▶ Action item
Your job is to set down the stretch of entries that opens with the line containing "Click the B2H code cell" and closes with the line containing "You are a computer-use agent. Viewport: 916px". Keep both end lines, copy each exactly, and add nothing.

....

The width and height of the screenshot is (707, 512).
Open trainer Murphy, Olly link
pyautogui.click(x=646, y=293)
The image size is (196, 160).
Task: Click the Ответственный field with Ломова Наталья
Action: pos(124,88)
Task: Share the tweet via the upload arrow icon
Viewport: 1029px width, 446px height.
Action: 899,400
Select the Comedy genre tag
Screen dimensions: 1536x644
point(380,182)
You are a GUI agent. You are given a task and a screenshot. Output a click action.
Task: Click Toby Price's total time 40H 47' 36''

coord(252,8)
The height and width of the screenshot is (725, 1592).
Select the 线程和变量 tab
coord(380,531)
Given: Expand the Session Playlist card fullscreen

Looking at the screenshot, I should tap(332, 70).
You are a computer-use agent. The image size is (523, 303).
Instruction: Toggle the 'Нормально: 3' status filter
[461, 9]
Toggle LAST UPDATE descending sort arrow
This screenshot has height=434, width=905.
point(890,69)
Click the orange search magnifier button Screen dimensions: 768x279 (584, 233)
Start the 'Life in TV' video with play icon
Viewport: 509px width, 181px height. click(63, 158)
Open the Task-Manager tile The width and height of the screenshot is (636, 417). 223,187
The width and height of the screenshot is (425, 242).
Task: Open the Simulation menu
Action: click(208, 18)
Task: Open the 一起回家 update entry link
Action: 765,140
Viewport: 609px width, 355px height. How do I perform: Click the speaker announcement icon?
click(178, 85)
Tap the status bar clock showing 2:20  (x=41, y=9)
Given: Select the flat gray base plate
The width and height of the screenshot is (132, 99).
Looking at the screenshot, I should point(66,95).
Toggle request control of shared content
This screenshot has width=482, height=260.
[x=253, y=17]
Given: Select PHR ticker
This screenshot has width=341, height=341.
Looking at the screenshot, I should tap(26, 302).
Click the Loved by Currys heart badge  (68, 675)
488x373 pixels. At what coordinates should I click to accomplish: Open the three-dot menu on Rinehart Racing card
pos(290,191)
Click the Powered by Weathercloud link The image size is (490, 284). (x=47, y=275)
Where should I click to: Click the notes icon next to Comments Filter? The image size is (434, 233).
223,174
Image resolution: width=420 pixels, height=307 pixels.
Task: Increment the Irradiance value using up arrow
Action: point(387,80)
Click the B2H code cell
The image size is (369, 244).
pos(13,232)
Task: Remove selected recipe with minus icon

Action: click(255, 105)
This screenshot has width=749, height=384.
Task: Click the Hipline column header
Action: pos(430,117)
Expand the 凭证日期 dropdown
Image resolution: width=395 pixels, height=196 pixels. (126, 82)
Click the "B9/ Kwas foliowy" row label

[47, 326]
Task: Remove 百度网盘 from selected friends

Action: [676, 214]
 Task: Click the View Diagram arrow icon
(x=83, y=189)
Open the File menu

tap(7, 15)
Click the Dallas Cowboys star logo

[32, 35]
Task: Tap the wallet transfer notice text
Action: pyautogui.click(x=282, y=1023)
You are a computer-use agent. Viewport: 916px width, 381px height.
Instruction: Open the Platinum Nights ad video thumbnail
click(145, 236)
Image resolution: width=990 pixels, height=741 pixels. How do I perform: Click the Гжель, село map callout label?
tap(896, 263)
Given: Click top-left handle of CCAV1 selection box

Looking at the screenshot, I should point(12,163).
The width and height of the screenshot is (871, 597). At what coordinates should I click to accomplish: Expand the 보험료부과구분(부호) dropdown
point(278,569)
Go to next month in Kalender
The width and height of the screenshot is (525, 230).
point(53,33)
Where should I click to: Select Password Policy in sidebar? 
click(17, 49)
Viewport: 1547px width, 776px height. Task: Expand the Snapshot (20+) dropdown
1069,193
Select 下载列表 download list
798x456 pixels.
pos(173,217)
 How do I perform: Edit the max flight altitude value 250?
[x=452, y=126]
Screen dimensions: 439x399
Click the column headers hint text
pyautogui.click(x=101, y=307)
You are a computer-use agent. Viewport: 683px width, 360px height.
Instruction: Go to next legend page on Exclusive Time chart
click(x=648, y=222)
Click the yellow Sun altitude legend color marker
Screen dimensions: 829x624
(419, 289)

....

▶ Solution for this task
Click the B2H code cell
The image size is (369, 244).
pos(13,232)
Task: Remove selected recipe with minus icon

Action: click(255, 105)
This screenshot has width=749, height=384.
Task: Click the Hipline column header
Action: pos(430,117)
Expand the 凭证日期 dropdown
Image resolution: width=395 pixels, height=196 pixels. (126, 82)
Click the "B9/ Kwas foliowy" row label

[47, 326]
Task: Remove 百度网盘 from selected friends

Action: [676, 214]
 Task: Click the View Diagram arrow icon
(x=83, y=189)
Open the File menu

tap(7, 15)
Click the Dallas Cowboys star logo

[32, 35]
Task: Tap the wallet transfer notice text
Action: pyautogui.click(x=282, y=1023)
You are a computer-use agent. Viewport: 916px width, 381px height.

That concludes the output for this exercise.